EXERCISE:
Reproduce only the lines that run from the line containing "Instruction: Click the BrickColor" to the end of the entries below, exactly as they stand.

(Collected data)

***

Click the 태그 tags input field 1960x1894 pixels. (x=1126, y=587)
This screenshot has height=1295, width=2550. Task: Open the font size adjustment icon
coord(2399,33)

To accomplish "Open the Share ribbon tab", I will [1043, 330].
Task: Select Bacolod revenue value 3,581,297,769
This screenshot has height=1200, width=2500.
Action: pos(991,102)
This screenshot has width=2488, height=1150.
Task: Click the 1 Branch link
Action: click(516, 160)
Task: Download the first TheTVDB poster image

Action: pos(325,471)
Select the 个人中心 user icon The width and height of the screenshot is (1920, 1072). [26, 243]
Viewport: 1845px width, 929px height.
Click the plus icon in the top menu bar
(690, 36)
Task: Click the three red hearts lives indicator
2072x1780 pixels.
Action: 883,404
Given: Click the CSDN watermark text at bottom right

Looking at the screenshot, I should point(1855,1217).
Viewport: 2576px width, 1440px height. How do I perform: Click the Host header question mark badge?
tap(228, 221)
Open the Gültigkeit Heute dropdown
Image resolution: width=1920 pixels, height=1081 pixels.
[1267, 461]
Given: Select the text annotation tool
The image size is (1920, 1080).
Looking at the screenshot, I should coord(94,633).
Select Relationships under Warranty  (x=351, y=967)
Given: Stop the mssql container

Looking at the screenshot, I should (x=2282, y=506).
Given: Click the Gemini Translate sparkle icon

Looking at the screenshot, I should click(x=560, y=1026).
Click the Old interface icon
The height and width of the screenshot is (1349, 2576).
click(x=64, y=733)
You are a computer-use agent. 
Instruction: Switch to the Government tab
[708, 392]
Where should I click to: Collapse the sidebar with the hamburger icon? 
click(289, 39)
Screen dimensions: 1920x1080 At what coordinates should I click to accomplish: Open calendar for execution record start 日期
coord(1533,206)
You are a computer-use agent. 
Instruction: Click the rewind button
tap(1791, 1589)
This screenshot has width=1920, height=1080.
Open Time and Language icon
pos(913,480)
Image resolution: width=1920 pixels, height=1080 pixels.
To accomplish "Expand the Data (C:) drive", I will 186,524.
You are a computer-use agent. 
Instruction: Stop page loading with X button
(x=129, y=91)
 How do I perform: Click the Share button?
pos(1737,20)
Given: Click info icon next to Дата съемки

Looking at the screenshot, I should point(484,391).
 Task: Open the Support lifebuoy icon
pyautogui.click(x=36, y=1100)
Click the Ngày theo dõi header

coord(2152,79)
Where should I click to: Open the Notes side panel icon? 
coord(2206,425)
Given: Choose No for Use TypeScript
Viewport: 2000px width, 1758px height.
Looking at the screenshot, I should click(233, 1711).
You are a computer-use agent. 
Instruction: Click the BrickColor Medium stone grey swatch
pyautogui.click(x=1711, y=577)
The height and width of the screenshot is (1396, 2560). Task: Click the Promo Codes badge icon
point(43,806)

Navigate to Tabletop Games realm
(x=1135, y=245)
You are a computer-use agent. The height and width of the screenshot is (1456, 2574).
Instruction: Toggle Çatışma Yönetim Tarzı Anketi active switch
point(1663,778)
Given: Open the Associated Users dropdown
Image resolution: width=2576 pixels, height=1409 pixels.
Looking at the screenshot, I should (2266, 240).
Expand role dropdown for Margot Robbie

***

SOLUTION:
Instruction: Click the BrickColor Medium stone grey swatch
pyautogui.click(x=1711, y=577)
The height and width of the screenshot is (1396, 2560). Task: Click the Promo Codes badge icon
point(43,806)

Navigate to Tabletop Games realm
(x=1135, y=245)
You are a computer-use agent. The height and width of the screenshot is (1456, 2574).
Instruction: Toggle Çatışma Yönetim Tarzı Anketi active switch
point(1663,778)
Given: Open the Associated Users dropdown
Image resolution: width=2576 pixels, height=1409 pixels.
Looking at the screenshot, I should (2266, 240).
Expand role dropdown for Margot Robbie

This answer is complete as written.